Bardot, c'est mon pays rêvé, idéal, accompli. Elle le résume totalement. Tout son être irradie la France : sa nuque droite, son cou mobile, son regard de défi tendre, ses lèvres gonflées, ses seins dressés, son élégant joufflu que divise une raie d'ambre et d'ombre, bien fait pour que la caméra de Jean-Luc Godard s'y attarde lentement, et toute son incarnation radicalement offerte et soustraite, désirable et honorable. La France de Bardot, c'est : « Faites la moue et la guerre ! ». C'est le pays du singulier pluriel, où l'unique est sa propriété, où la solitude est un peuple, où la multitude est un couple. C'est le pays de Michel de Montaigne, qui dit « je » quand il se couche, des adolescents rêveurs qui disent « moi » quand ils se touchent, le pays où Dieu s'amuse qu'on le réfute. C'est le pays des individus irréductibles et des anonymes qui se sentent fameux. C'est le pays des carrés qui s'additionnent à la ronde pour dessiner un cercle. La France n'existe pas : comme Bardot, elle veut être vue et désirée, puis disparaître et se recomposer plus loin ; comme elle et comme l'eau, qui échappe à l'étreinte, elle fuit la contrainte et le repos.
C'est ici que Bardot vous observe !
2 commentaires:
Vos hommages à B.Bardot sont frissonnants, tels des messages d'amants éperdus et perdus.
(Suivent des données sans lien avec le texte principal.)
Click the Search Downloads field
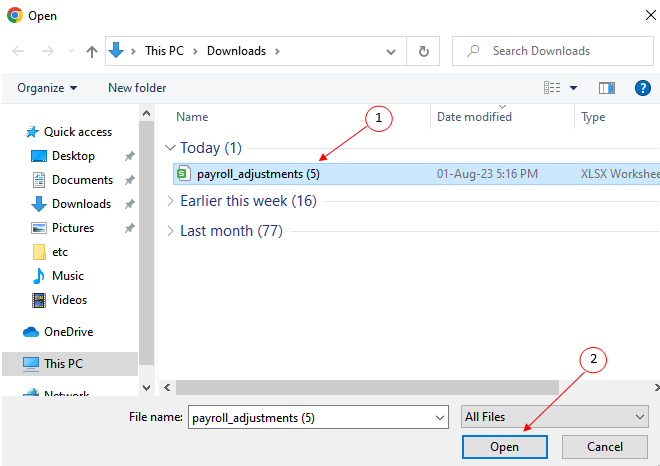Screen dimensions: 660x466 point(560,51)
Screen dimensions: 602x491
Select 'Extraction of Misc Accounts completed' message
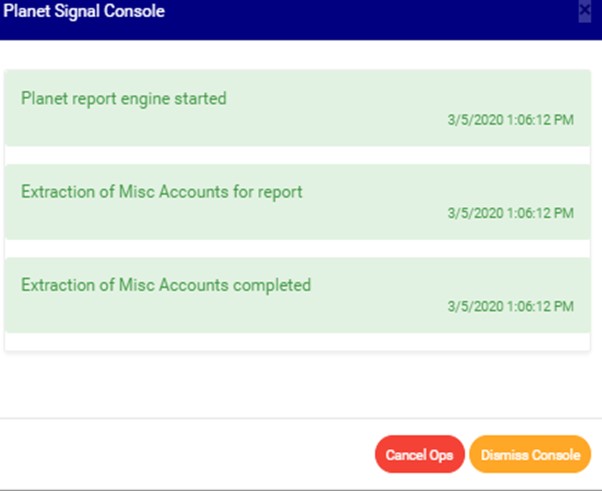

Vous l'aimez comme on l"aime ici, de cet amour béat qui laisse un léger sourire sur nos lèvres, un sourire sans équivoque et sans espoir avéré. Elle rendit tant d'hommes heureux -on peut l'imaginer - et tant malheureux... Tenez, Gunther Sachs qu'au bout de quelques semaines elle trompait allègrement pour retrouver S.Giansbourg, pourtant peu gâté physiquement par la nature! Allez comprendre.
Notre tendresse pour elle quoi qu'il a pu se produire reste te restera intacte. Et puis le talent autorise tout, même de bien mal vieillir.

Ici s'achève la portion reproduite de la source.